Try as hard as they can, no digital upstart can be truly faithful to an entire nation. There are times when they try to please a restricted readership circle who claim to represent the nation as a whole, and that can be problematic.
False, ‘old hat’ and repetitive narratives may trigger ‘readership fatigue’ with readers blanking content of a useless and depressing nature posted by some social media upstarts who, in the scramble for space on already crowded platforms just post anything. By publishing repetitive and depressing stories, more subtractions than additions by subscribers becomes the end result.
And while the following may appear overly basic, the point is that when readers break with faith in reputable and reliable media sources who, in their view, can no longer be relied upon to publish letters of interest or to carry topical human-interest stories, people end up depending increasingly on rumours, hearsay and gossip resulting in a low level of appreciation of political, social and economic occurrences in Guyana.
The entry of digital upstarts into the social media market is a manifestation of the fulfillment of their aspiration to achieve intellectual critique of national and international events. However, many eventually end up sitting comfortably with Guyanese non-traditional values and counterculture.
The picture of present-day Guyana portrayed by some digital upstarts is unsurprisingly flat – a symptom of depthlessness and an obsession with surfaces – spectacles, speculation, sensation and mirrors; in effect, a virtual expression of Guyana’s reality.
The denial by some digital ‘hot shots’ of basic foundational truths has resulted in their rejection of facts, replacing objective reality with a lack of journalistic profundity. And, just as the distinction between surface and depth is so glaring in their posts, so too is their weakness in class differentiation. Those who find the time to peruse such posts would easily recognise the nihilistic approach in their stories posted as well as frequent ad hominem attacks on public figures.
As the upstarts seek space in an already narrow domestic political environment, it has become unavoidable for them to reflect both neo-liberal and neo-conservative ideological and political views in their posts ignoring completely historical and contemporary East Asian or West Asian reliable sources of information.,
Claiming their ‘emancipatory’ upstartish journalism is a vehicle used to ‘protect and shelter people with no voice’, the ghost writers for the digital upstarts conceal their identities as they try to open backdoors to happenings in the corridors of power with the hope of gathering scoops to strip established media houses of their dominance.

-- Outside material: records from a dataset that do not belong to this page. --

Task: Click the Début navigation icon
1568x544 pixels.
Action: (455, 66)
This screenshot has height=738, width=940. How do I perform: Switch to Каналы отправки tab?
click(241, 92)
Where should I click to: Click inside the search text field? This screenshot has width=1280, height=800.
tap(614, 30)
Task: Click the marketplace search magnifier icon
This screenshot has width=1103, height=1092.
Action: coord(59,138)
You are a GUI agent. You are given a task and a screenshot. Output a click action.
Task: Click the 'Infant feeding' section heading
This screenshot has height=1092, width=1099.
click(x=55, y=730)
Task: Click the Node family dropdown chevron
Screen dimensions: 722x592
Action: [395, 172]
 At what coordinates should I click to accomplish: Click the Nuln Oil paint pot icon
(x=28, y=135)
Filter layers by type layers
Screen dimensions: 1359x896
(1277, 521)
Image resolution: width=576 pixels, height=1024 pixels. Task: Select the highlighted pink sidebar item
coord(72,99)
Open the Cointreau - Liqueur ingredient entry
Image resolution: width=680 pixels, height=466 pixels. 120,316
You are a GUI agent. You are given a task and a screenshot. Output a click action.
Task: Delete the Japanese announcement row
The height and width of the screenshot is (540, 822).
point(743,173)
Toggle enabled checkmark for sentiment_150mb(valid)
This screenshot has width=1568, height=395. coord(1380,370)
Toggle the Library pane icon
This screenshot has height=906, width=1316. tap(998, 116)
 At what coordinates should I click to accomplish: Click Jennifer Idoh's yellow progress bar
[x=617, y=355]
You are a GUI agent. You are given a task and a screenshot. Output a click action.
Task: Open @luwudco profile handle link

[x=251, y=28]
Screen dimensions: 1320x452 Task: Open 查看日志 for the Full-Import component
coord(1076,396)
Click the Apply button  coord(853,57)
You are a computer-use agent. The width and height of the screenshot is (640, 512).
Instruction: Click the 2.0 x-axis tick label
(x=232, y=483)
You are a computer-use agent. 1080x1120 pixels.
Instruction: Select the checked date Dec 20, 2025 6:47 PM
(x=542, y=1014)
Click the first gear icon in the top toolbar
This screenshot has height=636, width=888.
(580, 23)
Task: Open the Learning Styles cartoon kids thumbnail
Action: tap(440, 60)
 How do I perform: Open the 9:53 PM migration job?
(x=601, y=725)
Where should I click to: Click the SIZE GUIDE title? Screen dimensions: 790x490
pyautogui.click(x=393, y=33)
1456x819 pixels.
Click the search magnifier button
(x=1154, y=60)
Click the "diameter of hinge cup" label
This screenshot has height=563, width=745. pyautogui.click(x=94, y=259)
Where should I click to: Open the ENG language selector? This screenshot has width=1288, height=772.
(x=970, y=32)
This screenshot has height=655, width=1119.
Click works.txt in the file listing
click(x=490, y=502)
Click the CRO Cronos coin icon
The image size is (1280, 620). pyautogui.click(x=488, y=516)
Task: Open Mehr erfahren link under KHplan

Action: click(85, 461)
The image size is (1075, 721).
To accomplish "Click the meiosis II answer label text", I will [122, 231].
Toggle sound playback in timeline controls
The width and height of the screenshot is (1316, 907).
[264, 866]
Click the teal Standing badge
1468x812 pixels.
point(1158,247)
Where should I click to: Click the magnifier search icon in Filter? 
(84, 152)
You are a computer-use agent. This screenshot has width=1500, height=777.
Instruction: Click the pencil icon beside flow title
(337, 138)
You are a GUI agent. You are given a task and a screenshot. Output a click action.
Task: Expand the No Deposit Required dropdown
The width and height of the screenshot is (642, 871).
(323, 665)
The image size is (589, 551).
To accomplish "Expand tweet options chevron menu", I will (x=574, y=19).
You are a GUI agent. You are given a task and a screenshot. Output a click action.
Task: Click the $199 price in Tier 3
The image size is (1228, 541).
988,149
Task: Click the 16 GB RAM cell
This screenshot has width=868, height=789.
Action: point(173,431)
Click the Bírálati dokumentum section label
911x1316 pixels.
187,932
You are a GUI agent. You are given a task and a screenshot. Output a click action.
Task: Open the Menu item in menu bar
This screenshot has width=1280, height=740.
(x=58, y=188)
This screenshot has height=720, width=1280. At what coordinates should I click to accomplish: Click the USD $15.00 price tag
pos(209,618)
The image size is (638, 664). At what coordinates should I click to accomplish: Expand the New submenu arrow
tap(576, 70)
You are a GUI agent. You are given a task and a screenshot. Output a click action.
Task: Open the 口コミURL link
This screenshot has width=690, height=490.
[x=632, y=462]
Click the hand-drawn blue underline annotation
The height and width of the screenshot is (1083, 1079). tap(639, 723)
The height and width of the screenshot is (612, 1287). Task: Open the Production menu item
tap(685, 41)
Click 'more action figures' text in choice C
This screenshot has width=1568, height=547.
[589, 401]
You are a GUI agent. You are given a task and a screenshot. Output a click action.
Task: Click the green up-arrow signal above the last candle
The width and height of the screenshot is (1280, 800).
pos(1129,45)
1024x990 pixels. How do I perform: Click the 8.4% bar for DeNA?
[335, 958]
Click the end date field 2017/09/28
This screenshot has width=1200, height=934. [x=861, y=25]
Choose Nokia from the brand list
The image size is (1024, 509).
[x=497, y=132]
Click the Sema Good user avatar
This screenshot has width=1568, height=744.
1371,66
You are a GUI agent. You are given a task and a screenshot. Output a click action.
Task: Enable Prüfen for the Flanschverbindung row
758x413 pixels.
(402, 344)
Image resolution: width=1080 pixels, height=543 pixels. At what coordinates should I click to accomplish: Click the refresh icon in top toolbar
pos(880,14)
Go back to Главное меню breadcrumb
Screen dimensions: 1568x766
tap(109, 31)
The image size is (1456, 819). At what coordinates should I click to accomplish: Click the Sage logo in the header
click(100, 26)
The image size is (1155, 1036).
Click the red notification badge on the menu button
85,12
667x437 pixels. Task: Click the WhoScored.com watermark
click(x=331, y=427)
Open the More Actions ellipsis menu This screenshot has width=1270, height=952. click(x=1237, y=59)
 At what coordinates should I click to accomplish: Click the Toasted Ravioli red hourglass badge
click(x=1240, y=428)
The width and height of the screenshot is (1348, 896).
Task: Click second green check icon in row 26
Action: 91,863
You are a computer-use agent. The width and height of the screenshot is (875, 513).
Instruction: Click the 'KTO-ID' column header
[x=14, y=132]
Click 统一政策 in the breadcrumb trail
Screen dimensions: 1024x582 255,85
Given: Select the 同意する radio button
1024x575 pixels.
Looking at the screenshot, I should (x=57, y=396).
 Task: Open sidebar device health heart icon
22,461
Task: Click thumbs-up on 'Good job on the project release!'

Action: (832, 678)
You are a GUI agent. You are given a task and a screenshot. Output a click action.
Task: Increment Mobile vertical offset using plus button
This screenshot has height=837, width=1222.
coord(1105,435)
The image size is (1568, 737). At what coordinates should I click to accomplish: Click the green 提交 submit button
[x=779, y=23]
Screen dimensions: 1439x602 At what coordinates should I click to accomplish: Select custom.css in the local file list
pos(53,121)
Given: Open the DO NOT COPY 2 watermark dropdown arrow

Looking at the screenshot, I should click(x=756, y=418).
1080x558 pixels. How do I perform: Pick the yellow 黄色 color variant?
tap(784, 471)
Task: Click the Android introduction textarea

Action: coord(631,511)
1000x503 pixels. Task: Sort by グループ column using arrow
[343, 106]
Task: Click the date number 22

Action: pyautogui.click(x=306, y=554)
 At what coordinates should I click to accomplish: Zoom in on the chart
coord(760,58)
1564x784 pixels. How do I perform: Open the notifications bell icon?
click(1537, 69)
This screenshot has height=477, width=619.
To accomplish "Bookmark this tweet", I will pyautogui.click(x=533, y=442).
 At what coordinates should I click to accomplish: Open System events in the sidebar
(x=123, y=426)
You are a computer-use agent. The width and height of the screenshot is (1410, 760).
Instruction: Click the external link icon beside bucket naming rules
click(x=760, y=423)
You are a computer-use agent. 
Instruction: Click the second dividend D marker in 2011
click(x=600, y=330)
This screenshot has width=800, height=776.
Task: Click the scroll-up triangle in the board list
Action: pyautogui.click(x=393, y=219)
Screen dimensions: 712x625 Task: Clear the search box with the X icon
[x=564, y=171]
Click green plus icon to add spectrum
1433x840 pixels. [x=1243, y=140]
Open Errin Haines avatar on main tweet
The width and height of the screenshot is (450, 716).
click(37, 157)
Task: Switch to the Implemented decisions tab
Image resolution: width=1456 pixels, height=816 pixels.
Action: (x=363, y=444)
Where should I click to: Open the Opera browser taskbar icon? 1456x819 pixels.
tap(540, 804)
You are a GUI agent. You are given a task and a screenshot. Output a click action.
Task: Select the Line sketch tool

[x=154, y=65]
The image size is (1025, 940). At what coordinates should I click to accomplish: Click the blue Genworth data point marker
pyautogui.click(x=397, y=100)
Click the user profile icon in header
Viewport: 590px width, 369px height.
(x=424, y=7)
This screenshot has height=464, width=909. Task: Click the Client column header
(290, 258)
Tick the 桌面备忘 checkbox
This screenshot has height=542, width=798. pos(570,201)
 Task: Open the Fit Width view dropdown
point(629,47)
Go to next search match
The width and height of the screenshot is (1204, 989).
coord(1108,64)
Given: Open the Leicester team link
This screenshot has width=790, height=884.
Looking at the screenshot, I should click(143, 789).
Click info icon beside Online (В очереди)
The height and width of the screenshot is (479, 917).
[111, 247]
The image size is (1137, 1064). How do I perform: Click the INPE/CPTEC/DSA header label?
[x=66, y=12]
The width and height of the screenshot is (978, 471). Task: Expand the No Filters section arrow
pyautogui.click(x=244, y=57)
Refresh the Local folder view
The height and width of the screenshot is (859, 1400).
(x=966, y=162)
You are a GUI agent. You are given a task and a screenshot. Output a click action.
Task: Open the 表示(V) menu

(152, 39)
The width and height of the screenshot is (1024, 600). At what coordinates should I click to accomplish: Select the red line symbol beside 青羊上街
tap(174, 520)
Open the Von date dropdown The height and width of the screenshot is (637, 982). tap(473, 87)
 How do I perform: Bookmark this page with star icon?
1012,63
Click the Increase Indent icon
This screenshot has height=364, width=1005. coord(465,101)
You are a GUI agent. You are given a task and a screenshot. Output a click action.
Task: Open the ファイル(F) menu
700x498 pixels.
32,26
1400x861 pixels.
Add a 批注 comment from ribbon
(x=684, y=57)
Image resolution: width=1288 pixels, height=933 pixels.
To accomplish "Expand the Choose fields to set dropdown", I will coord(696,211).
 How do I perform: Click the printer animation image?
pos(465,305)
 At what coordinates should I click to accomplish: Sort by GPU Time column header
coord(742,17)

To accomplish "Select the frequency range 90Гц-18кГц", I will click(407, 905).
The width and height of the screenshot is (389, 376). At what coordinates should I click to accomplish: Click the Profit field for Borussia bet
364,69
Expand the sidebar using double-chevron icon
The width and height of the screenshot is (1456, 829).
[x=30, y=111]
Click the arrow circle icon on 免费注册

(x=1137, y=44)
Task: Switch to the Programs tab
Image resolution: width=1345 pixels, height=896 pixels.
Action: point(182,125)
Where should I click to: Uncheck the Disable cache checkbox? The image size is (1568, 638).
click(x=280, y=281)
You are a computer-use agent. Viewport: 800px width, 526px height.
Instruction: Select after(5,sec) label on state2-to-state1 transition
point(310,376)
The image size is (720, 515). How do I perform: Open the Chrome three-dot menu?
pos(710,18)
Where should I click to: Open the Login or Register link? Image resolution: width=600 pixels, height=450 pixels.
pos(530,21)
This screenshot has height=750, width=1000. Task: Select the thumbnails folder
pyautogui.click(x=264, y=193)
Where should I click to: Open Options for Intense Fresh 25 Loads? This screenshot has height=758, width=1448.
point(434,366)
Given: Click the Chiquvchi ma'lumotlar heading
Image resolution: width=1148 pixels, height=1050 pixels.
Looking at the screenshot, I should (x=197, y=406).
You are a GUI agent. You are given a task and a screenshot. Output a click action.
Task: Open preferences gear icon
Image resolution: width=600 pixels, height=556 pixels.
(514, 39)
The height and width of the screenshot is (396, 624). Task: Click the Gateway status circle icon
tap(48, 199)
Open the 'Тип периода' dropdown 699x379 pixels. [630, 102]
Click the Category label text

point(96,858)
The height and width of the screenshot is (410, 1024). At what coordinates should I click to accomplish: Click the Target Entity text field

As we observe World Press Freedom Day 2026, we should be on guard against the ‘champions of transparency’ promoted by today’s ‘digital evangelists’ and ‘social media entrepreneurs’ whose posts, on close examination, represent opacity, evasion and assaults from the shadows.
We should also recognise that hope for a bright and prosperous Guyana is not to be found in posts by shadowy digital upstarts, many of whom have an axe to grind with either the establishment or government.
While we must support a free press, we must guard against the proliferation of any and every social media upstart who thrive on fake news, ethic divisiveness, repetition and fear-mongering aimed at creating doubts about the prospects for prosperity and improvement in the lives of all Guyanese.